What will happen when you want to look at the last 24 hours and not 48?
And if somebody want to look at the last 72 hours?

I think this is not a good idea.  And I know this because I did the same
thing some time ago, and it was so huge a PITA that I eventually ended
merging all the tables into one.

--
Alvaro Herrera (<alvherre[@]dcc.uchile.cl>)
"When the proper man does nothing (wu-wei),
his thought is felt ten thousand miles." (Lao Tse)
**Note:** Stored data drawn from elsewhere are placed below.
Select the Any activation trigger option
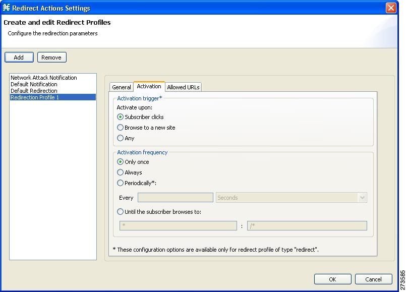406x292 pixels. point(121,138)
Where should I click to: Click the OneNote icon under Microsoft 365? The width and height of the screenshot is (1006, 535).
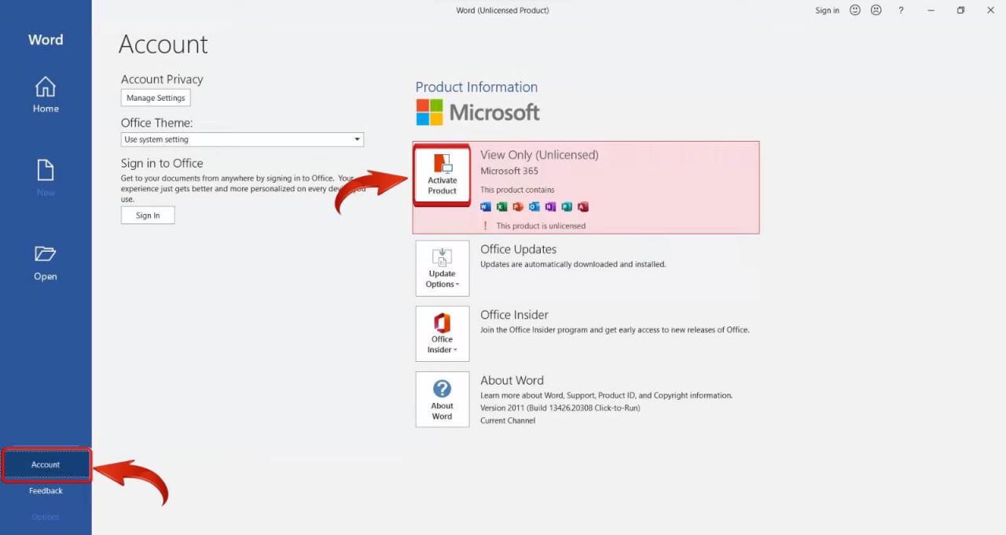coord(550,206)
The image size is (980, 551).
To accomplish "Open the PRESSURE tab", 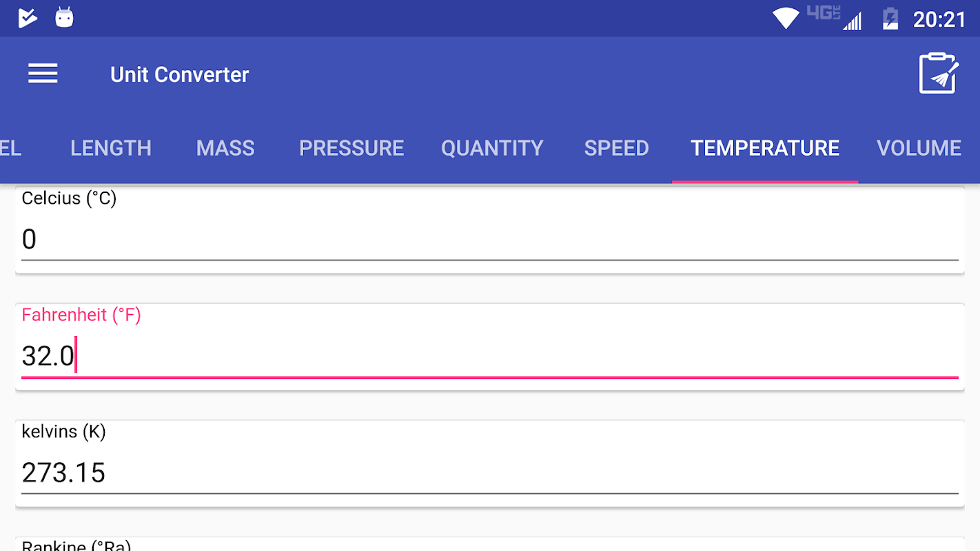I will [x=351, y=148].
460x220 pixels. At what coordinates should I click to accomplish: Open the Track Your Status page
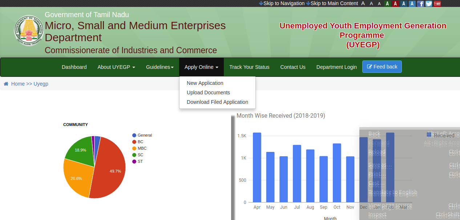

Re: Help normalizing table(s)

From
"Shridhar Daithankar"
Date:
On 17 Oct 2002 at 14:30, Alvaro Herrera wrote:

> On Thu, Oct 17, 2002 at 09:24:59PM +0530, Shridhar Daithankar wrote:
> > On 17 Oct 2002 at 11:12, Kevin Old wrote:
> >
> > > My solution to this is to store the data in tables by hour.  This keeps
> > > the tables relatively small (50-100K records) and helps with searching.
>
> > In postgresql, you can inherit a table from another table. You can query on
> > base table and gather rows from child table. So make an empty base table, make
> > each hourly table child of base table and query on base table. It will take
> > care of everything. Remove the hourly table after 48 hours..
>
> What will happen when you want to look at the last 24 hours and not 48?
> And if somebody want to look at the last 72 hours?

Hey, timestamps are stored with each record right? Include time cause in the
where part as well. Some child table will succeed some won't.. Postgresql will
take care of that. Why bother?

Bye
 Shridhar

--
Knebel's Law:    It is now proved beyond doubt that smoking is one of the leading
causes of statistics.